Imagine writing and performing the soundtrack music to your father’s autobiographical film. This is exactly what Adan Jodorowsky has done, and he has done it with such lovely finesse that it alternately lifts you with its whimsically happy songs and tugs at your heartstrings with the nostalgic and sadder songs. Not a one on here isn’t a winner in its own way. I really want to see this movie now, but I know I have felt it first through the music. Think lovely orchestration with piano, strings, and up and down transporting through the emotions.
This is highly danceable electronic music from British house musicians D. Meredith and B. Shenton, featuring D. Holt on Side A. Your toes will be tapping and your body will get moving with each of these songs.
This is rock and roll at its most upbeat and fun. It’s catchy with the nice voices singing nice lyrics about love and life, and the guitars, drums, and bass are skilled and guaranteed to leave you wanting more. The band formed in New York City and I hope this isn’t their only album.
This sound is distinctive because it is part punk, part psych, and part je ne sais quoi. The guitars are great, the vocals are eerie because they sound like they’re coming from another dimension, and the subjects are death and hell. A great add for this time of year.
Three Steinway grand pianos played by three talented musicians: Onnen Bock, Hans-Joachim Roedelius, and Armin Metz. The result is mesmerizingly beautiful classical music that induces a feeling of peace, possibility, and contentment. Think Lubomyr Melnyk, or distant shades of Phillip Glass at his loveliest. It’s amazing how the three pianos produce sounds that overlap each other in a completely satisfying way.
This music is Balkan influenced, peppy, brassy, and truly great. It is dance music from a band in Brooklyn, New York. There’s sax, trumpet, accordion, keyboards, percussion, tuba, tupan, and snare drum, all played by six guys who know how to get your feet tapping. The band is named after a six-year-old girl (who may be the cutie on the album cover). I like this because it shows that great ethnic sounds can come out of New York City.
This music is perfect for a spirit walk as you stare into Evening Fires, letting the instrumentation take you through psychedelic realms that morph into trance-inducing drone. The tracks are nice and long, giving you enough time to venture out with your mind and then find your way home again, subtly changed for the better.

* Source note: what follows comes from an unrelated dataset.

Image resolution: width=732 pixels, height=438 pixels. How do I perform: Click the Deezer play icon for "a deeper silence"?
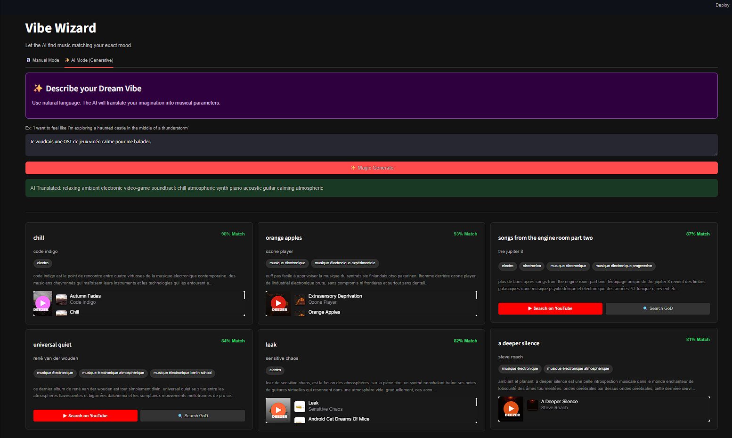pyautogui.click(x=511, y=408)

I don’t know much about Chocolat Billy–this album was released 10 years ago, and they are a French band, if the French lyrics and track titles are any indication. But what I do know is that this is completely awesome rock music. It sounds as fresh to me today as it must have sounded 10 years ago, and I am so proud of KFJC for bringing this into the library. It has rejuvenated me with its quick pace, amazing bass, drums, vibes, guitars, and vox. The songs seem like they’re done, but there’s more life left in the guitar or percussion, and they live on. Read the liner notes. Live.
This is one of those treasures from the Foothill College Library. Bontemps reads the poems of amazing songsters capable of summoning clear images of babies with sparkling eyes (A2), dreams of heaven and how it will be an equitable place, Death cutting the birth cord and handing the baby over to Sorrow, and much, much more. Be sure to listen to “Frederick Douglass” by Robert E. Hayden. These are powerful all on their own, but I’m sure some of you mixologists will figure out a way to set these poems so they strike the listener even more. A worthy add to our library.
This is jazz the way I remember hearing it growing up, brilliantly played by pianoist Tsuyoshi Yamamoto and his trio. The tempo change-ups (particularly on “The Loving Touch”) bring back great memories. The drums and bass are smooth and polished, and the piano converses right along with them to mix up a cocktail of sound intoxicating to the senses. Enjoy.
This is an electronic music soundtrack to the movie “Psychologies.” That’s about all the background I know. The music itself is quite enjoyable if you like electronica that is atmospheric and calls up images of a world where the characters are supercool and forward moving. Kind of futuristic in a retro way.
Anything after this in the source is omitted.